Figure 3. Molecular basis of the human-specific gain of function in HACNS1. A. Alignment of HACNS1 with orthologous sequences from other genomes, focused on an 81-bp region in the element containing 13 human specific substitutions. Each human-specific nucleotide is highlighted in red. These 13 substitutions are sufficient to confer the gain of function. B. Expression pattern of a synthetic enhancer in which the 13 human-specific substitutions (red box) are introduced into the orthologous chimpanzee sequence background (black bar). C. Expression pattern of a synthetic enhancer obtained by reversion of these substitutions (black box) in the human sequence (red bar) to the nucleotides in chimpanzee and rhesus.

We are also modeling the phenotypic impact of the gain of function in HACNS1 on human development by selectively “humanizing” the mouse genome.

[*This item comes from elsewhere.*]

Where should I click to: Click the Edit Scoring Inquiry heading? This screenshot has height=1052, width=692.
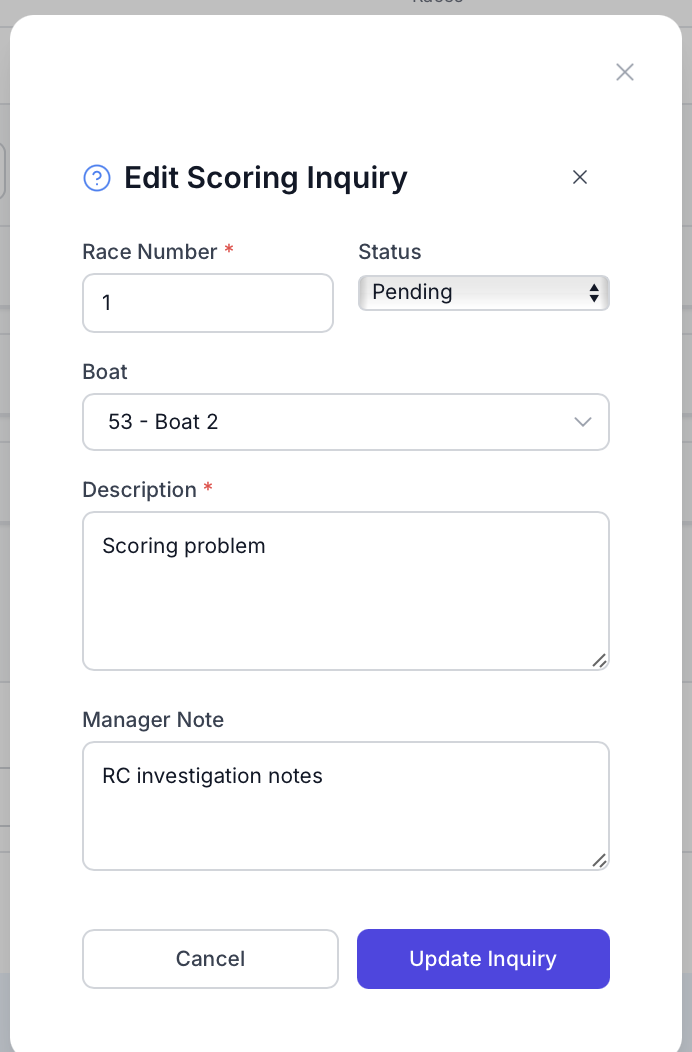click(265, 178)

Using homologous recombination, we are replacing the native enhancer in the mouse genome with HACNS1 and, independently, the chimpanzee ortholog. These mice will be phenotyped at different stages of development for changes in the expression of genes near HACNS1, as well as for morphological changes in the limb and other structures. We will then extend this approach to analyze other regulatory sequences with human-specific functions. The phenotypes obtained in the mouse will be evaluated to the extent that they alter mouse biology to recapitulate aspects of human-specific biology and development. In this manner the course of molecular evolution that produced specific human traits can be reconstructed in vivo.